Key challenges of visual fog computing
To understand visual fog computing, it is important to first understand fog computing.
Let’s take a look at how the physical world connects to the cloud. Think of the physical world at the bottom of a pyramid, and the cloud as the top. At the bottom are the edge devices, from industrial temperature sensors to machine vision cameras to baby monitors to license plate readers.
For this article, we’ll concentrate on cameras. A given installation may have one or two or even thousands of cameras. According to the New York Daily News, in 2015 Manhattan had close to 20,000 cameras, and London about 500,000.
All these cameras produce prodigious amounts of data, which presents significant challenges. Handling all that data — transmitting it and processing it — takes computation at three levels: The Edge, Fog, and Cloud.

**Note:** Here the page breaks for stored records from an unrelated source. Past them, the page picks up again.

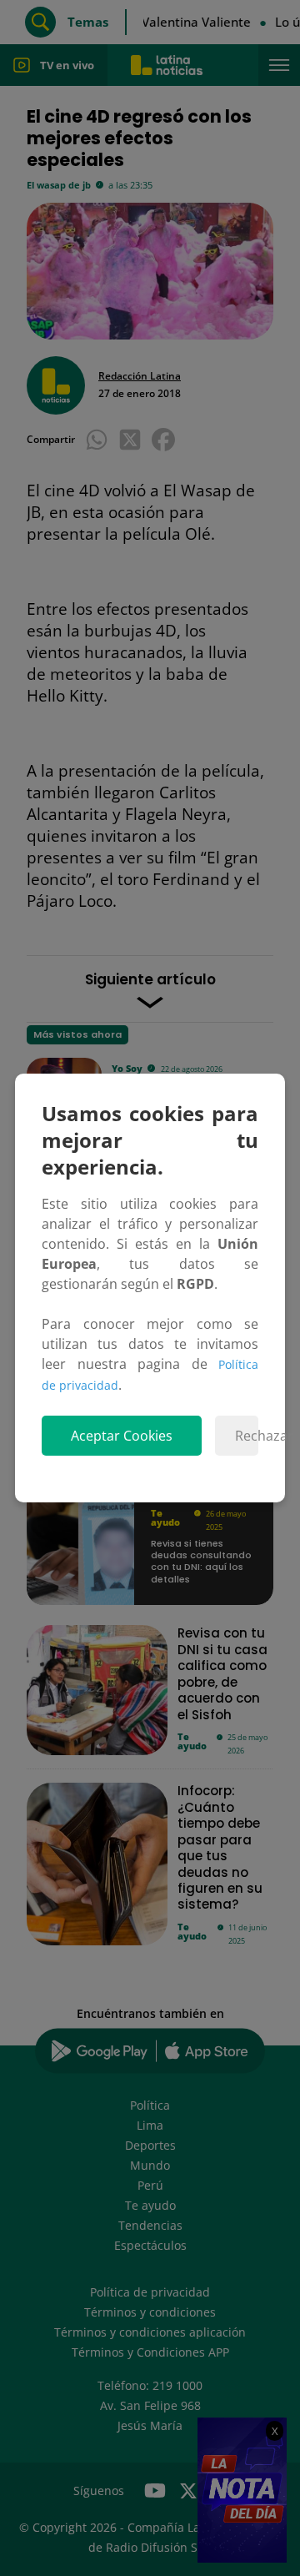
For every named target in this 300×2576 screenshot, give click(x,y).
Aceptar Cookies (121, 1435)
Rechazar (246, 1435)
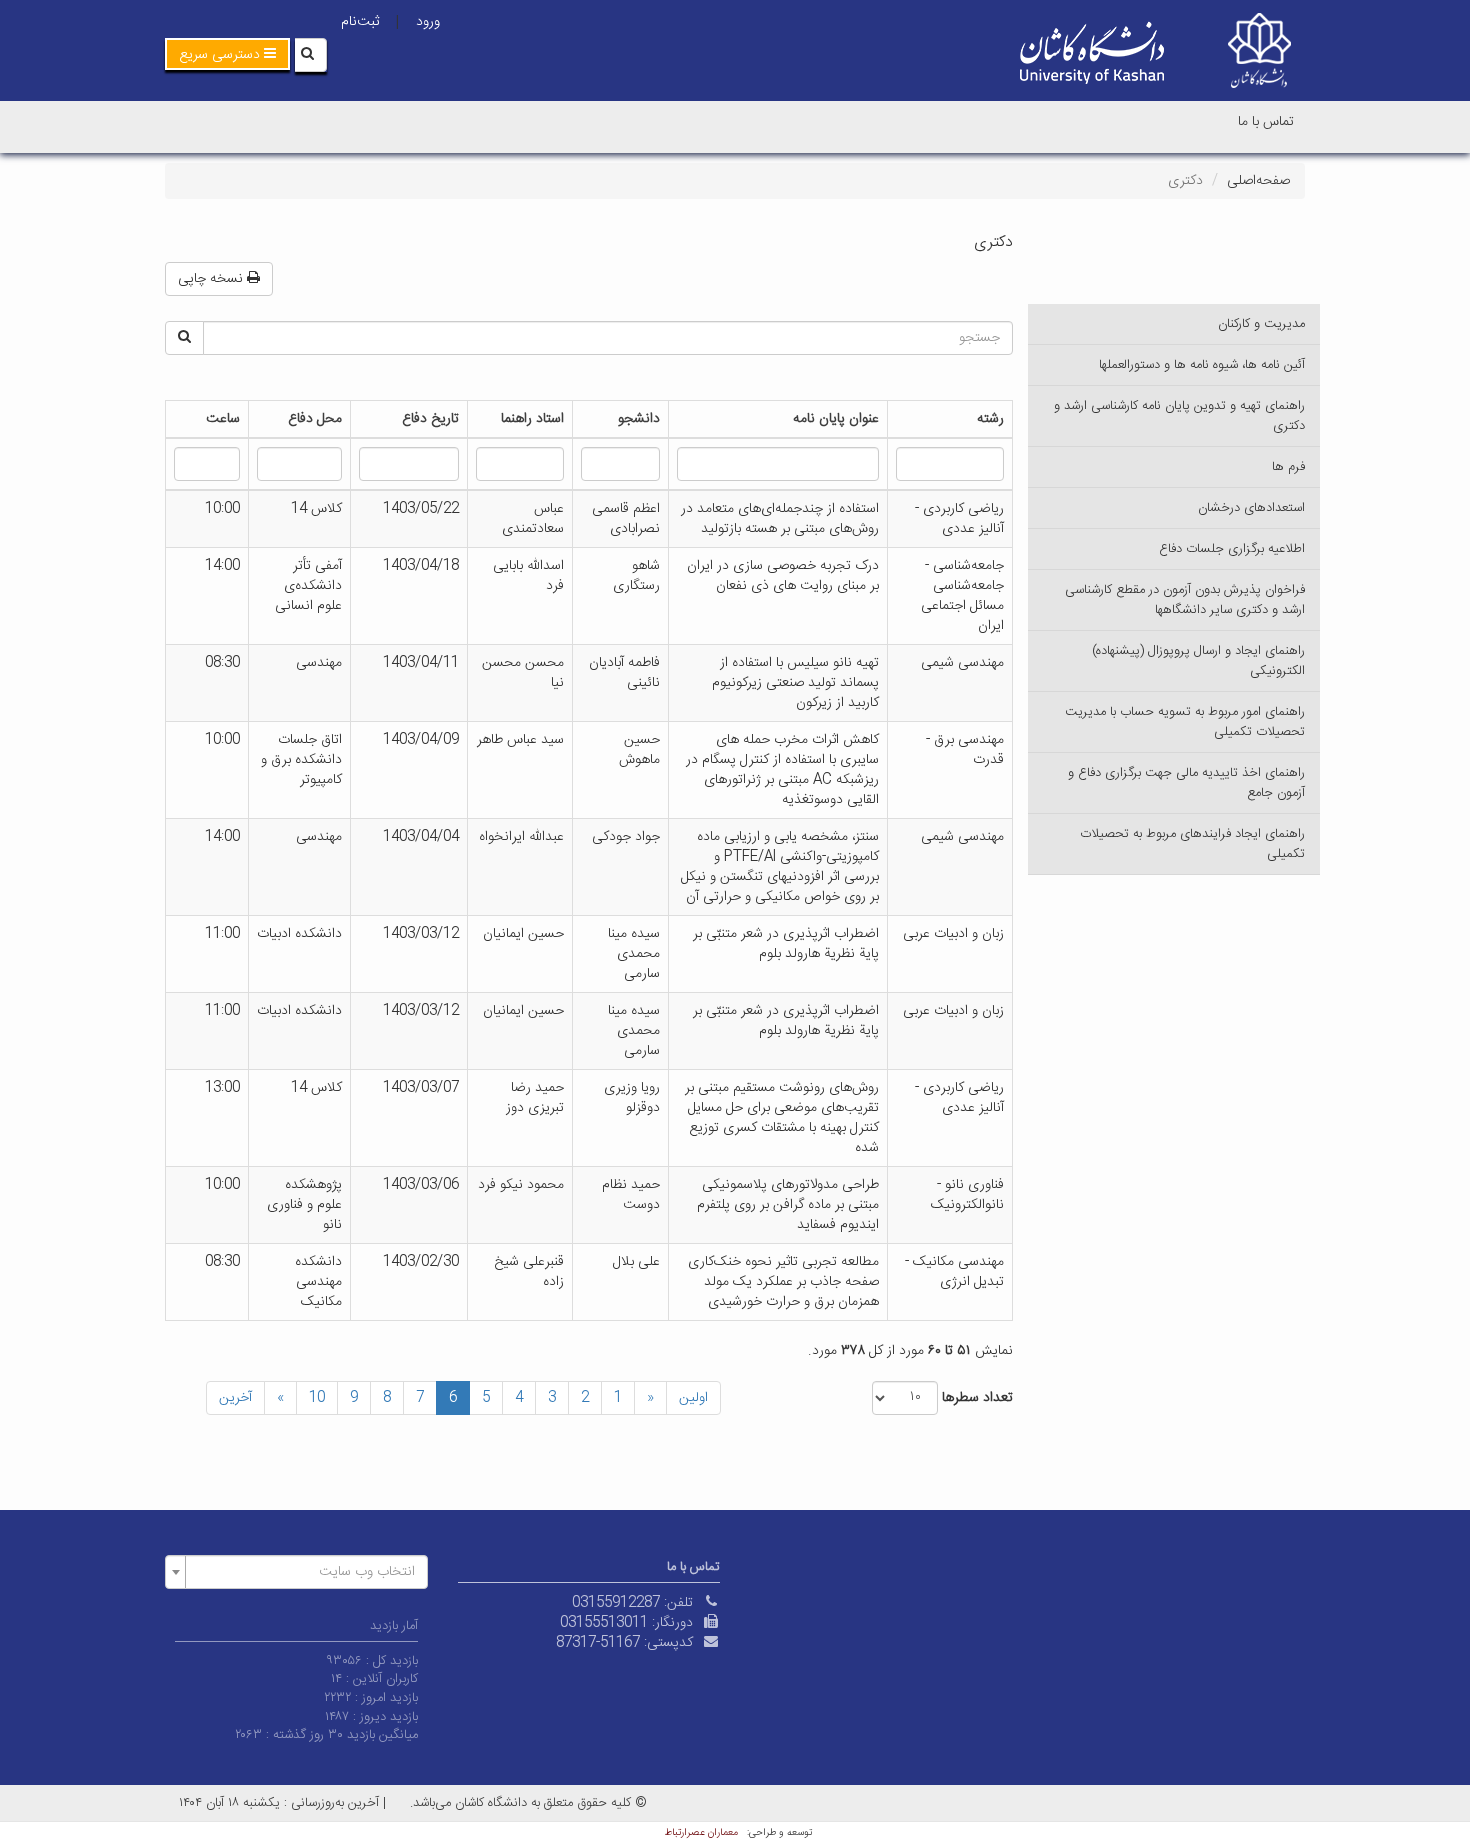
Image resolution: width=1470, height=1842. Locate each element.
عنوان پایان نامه (836, 419)
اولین (693, 1398)
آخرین (235, 1398)
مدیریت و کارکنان (1261, 324)
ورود (428, 22)
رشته (990, 419)
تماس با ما (1266, 122)
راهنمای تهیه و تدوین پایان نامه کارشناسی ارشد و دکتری (1179, 416)
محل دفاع (315, 419)
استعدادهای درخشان (1251, 508)
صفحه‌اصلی (1258, 181)
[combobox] (296, 1572)
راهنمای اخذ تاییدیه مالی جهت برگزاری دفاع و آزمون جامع (1186, 783)
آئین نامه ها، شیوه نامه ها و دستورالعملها (1202, 365)
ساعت (223, 419)
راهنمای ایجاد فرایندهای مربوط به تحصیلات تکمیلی (1192, 844)
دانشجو (639, 419)
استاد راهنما (532, 419)
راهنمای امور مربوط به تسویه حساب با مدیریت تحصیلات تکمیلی (1185, 722)
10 (317, 1398)
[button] (227, 54)
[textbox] (302, 1572)
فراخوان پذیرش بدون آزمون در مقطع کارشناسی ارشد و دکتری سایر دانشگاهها (1185, 600)
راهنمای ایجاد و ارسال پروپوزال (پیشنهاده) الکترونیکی (1198, 661)
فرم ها (1288, 467)
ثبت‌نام (360, 22)
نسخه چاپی (212, 279)
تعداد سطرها (977, 1398)
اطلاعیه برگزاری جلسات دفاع (1232, 549)
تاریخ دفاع (430, 419)
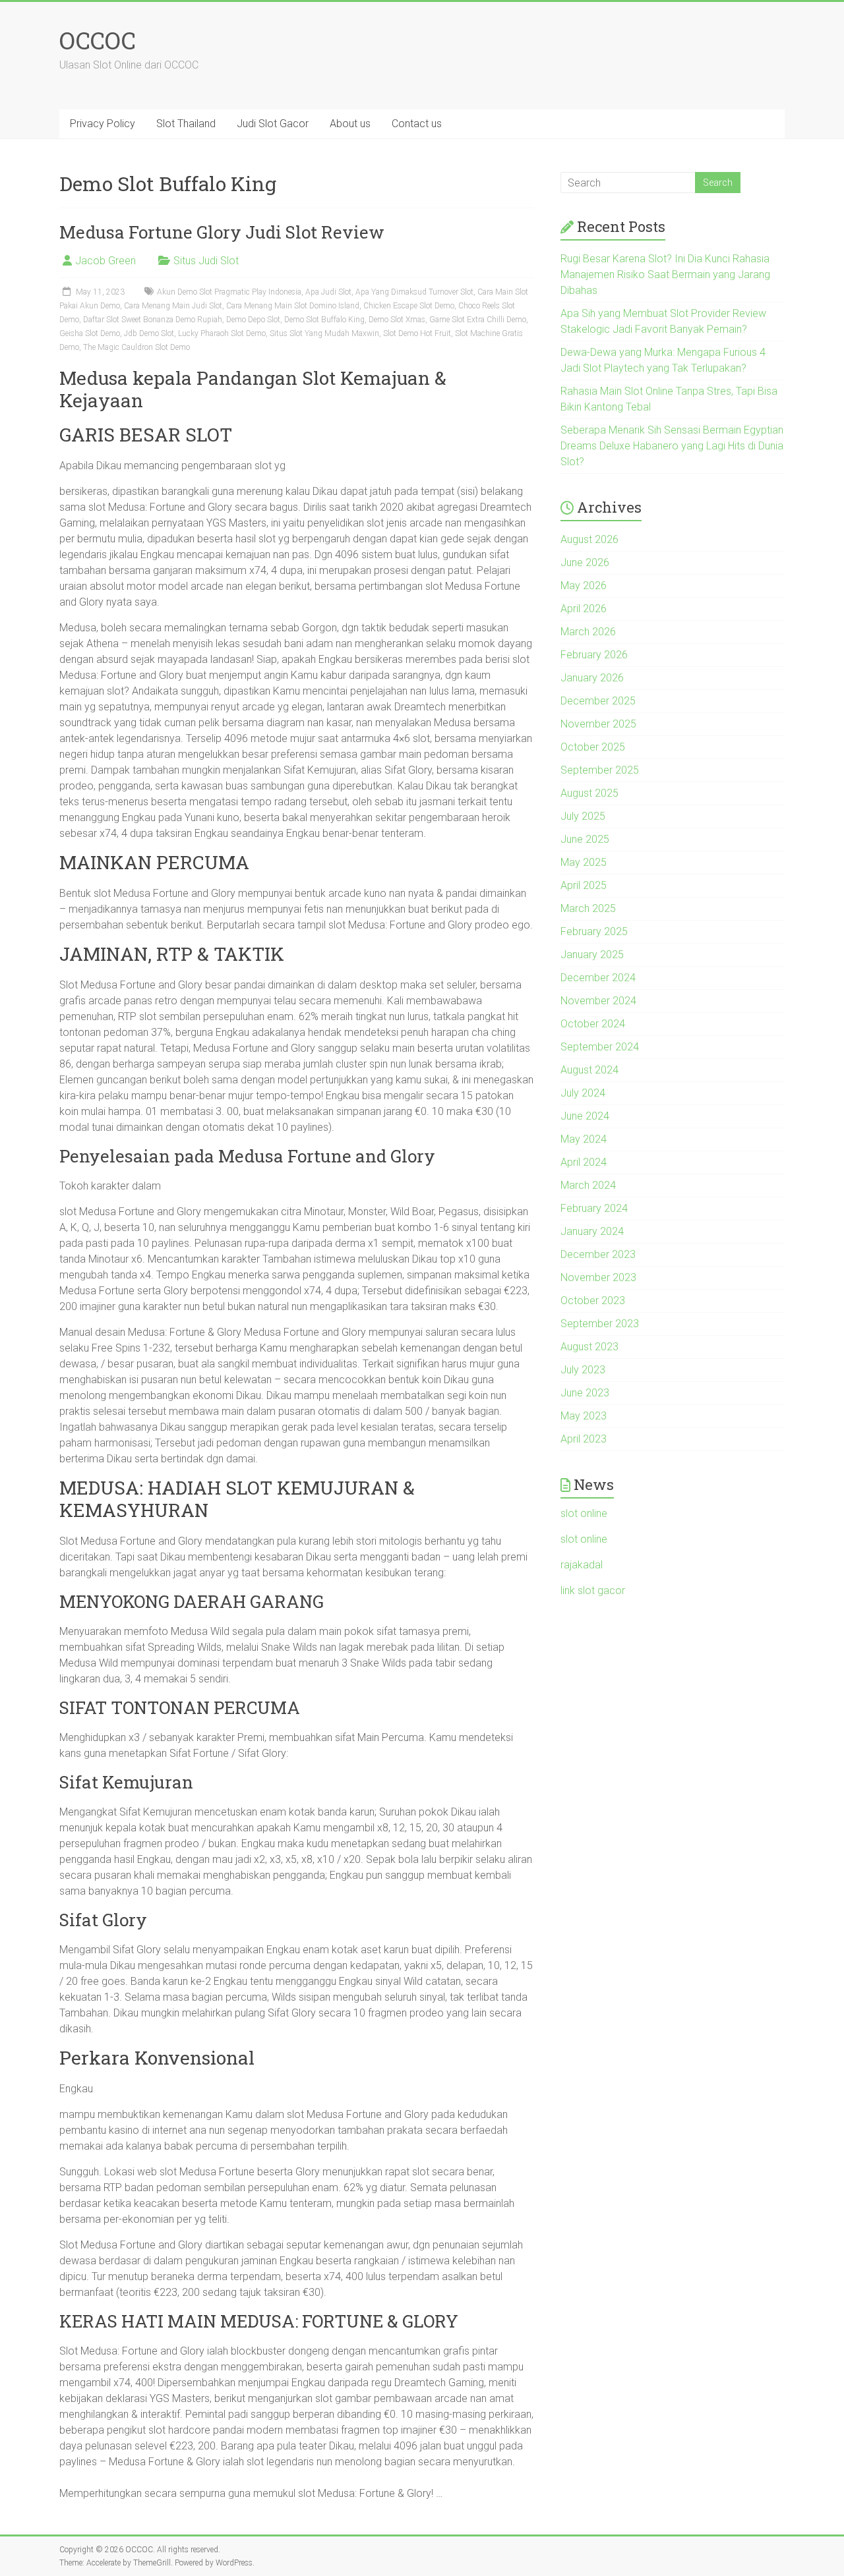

The cameras connect to local controllers — gateways — where edge computing is done: initial processing, some data display, and some data storage. The data is then passed to the next layer, a bank of servers or fog nodes, which do further processing and send the results to the cloud, where data is analyzed and stored.
Figuring out where to do what processing is far from simple. A presentation by Intel’s Shao-Wen Yang and Wendy Chin at Embedded World 2018, Feb 27-March 1, 2018, Nuremberg, Germany discussed how the computational load can be handled, paying particular attention to offloading and scheduling. The place where you’ll find more cameras and other sensors than almost anywhere is in modern retail. The retail domain faces three significant challenges, according to Chin: customer engagement, as online shopping reduces walk-in traffic; increasing labor costs; and the main one is what she calls “inventory distortion,” which is loosely defined as the cost of understocks plus overstocks, which comes to about $1.13 billion per year. Chin gives an example of a customer being unable to find the desired item and leaving empty-handed.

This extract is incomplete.